If Personal Training really isn’t your thing, though, but you’re definitely interested in learning more about functional movement, I do have another tool in my bag of tricks that’s bound to peak your interest…my next Functional fitness for ANY body class is just around the corner and, as the name implies, it’s perfect for literally anybody from the exercise novice to the full-blown gym rat! Here’s why: remember those seven major movement patterns? Well, for each one of those patterns there’s an entire continuum of exercises ranging from the simplest to the most complex. So no matter what’s going on with your body, as long as you incorporate some exercise from each of those seven essential movement patterns THAT YOU CAN PERFORM PROPERLY (this is key), you’ll be getting in a good workout (in other words, moving well) every time you exercise.

And think about the words “functional fitness” for a moment…what we’re really talking about here is improving your ability to function not just while doing something extreme (like winning a national karate championship) but within the context of your ADL’s (Activities of Daily Life.)  For example, consider how often throughout the day you squat (remember that’s one of the Pillars of Human Movement)…don’t sitting down then getting back up off of the toilet, getting in and out of your car, or picking heavy grocery bags up off the ground all qualify? Now go ahead and Google the word “fit”…I bet a bunch of scientific definitions popped right up! But don’t you agree that in the end being able to perform all your favorite activities enthusiastically and without pain for the rest of your life is all that counts?

So if you’re starting to wonder whether a gym membership is required for someone to become functionally fit you’re right on target…one aspect of my coaching style which really sets me apart from the crowd is that I teach my clients EASY ways to get and stay fit with little or no equipment. Remember that no matter where you go you always have the very best “machine” with you…YOUR BODY!

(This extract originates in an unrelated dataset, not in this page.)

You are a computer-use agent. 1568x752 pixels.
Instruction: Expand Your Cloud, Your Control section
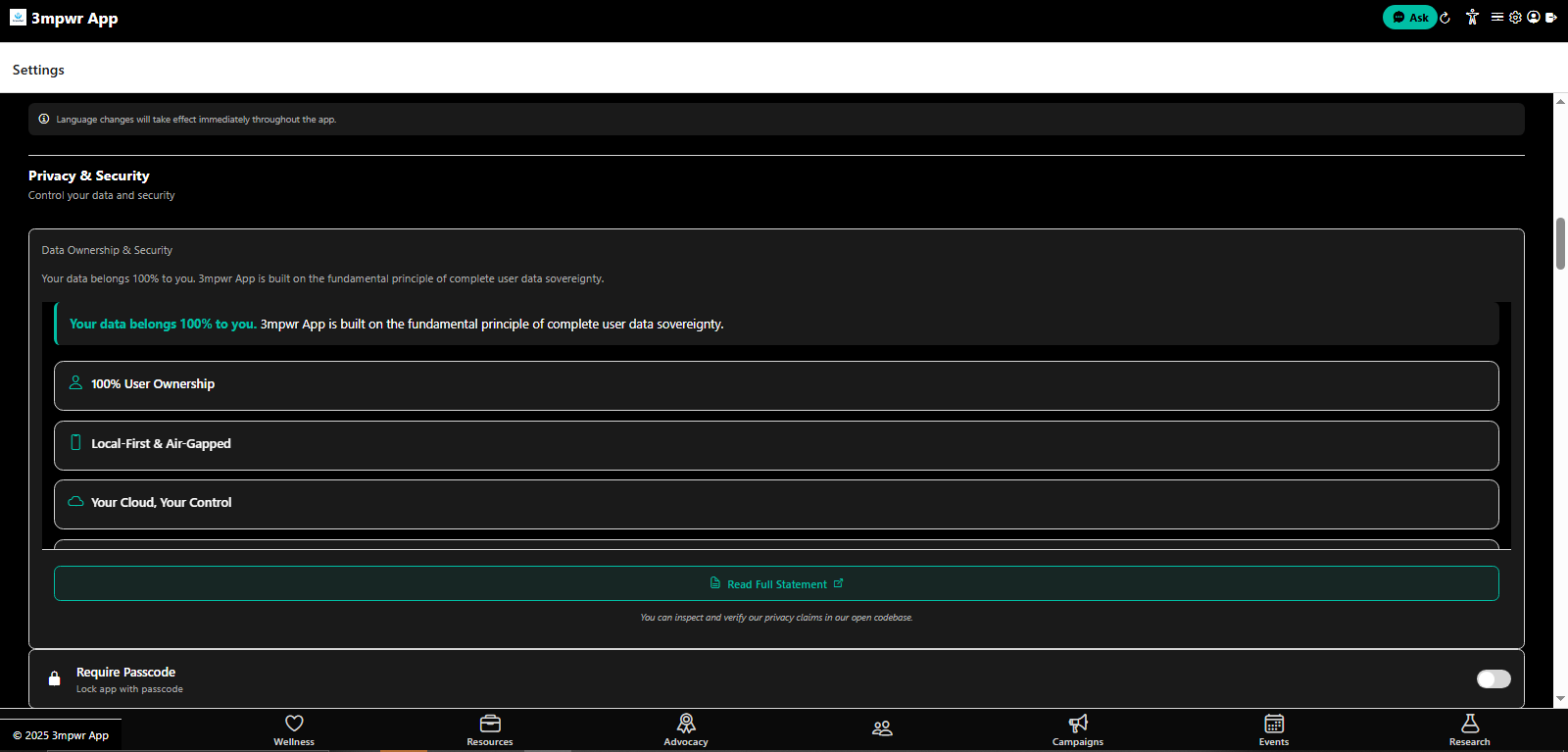775,504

Look, the research on the value of frequent exercise is overwhelming: we all know that sitting all day is a sure-fire way to destroy your health! But moving often will dismantle YOUR LIFE if you don't or can’t move well (and I learned that firsthand back in 2009 when I kept pushing what had become, over time, a CONSTANTLY aching left hip beyond all reasonable limitations…eventually I had to choose between karate and walking / working!)